Medical and Pediatric Oncology
Volume 37, Issue 6, pages 537–542, December 2001
How to Cite
Castel, V., Cañete, A., Navarro, S., García-Miguel, P., Melero, C., Acha, T., Navajas, A. and Badal, M.D. (2001), Outcome of high-risk neuroblastoma using a dose intensity approach: Improvement in initial but not in long-term results. Med. Pediatr. Oncol., 37: 537–542. doi: 10.1002/mpo.1248
- Issue published online: 16 NOV 2001
- Article first published online: 16 NOV 2001
- Manuscript Accepted: 30 APR 2001
- Manuscript Received: 8 AUG 2000
- FIS. Grant Number: 94/1575
- high risk neuroblastoma;
- stage 4;
- dose-intensity chemotherapy;
- ASC transplant
Stage 4 and MYCN amplified (MNA) neuroblastoma in children have a poor prognosis. Our aim was to increase initial and long-term reponse in this population.
High-risk children were studied according to the International Neuroblastoma Staging System, then treated with high-dose cyclophosphamide and high-dose carboplatin, followed by surgery and autologous stem cell transplant or maintenance chemotherapy.
From June 1992 to December 1998, 83 children were admitted in the study (72 stage 4> 1 year, 5 stage 4 MNA infants, and 6 MNA stage 3 children); tumor tissue was obtained from 73, MYCN was performed in 65, being amplified in 21 (32%). Induction chemotherapy was administered in the expected time in 35% of patients.
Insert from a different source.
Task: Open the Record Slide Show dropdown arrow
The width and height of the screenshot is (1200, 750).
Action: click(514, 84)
Its toxicity was mainly hematologic followed by infections, and there were 3 chemotherapy-related deaths. Delayed surgery was performed on 60 patients with complete or >90% resection in 80% of cases. Chemotherapy plus surgery produced some response in 90% of patients, 53% were in CR/VGPR; 49 children received autologous SCT, and 16 received maintenance chemotherapy for 9 months. Follow-up ranges are 1–87 months, mean 30 months. S and EFS at 4 years are 0.33 (SD 0.02).
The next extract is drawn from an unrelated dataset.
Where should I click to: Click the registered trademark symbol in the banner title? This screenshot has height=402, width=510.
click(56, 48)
High-dose cyclophosphamide and high-dose carboplatin are effective in the initial treatment of neuroblastoma; combined with surgery they produce some response in most patients. Nevertheless, the CR/VGPR rate reaches only 53%. Survival time has also been prolonged but most patients relapse with metastases. Med Pediatr Oncol 2001;37:537–542. © 2001 Wiley-Liss, Inc.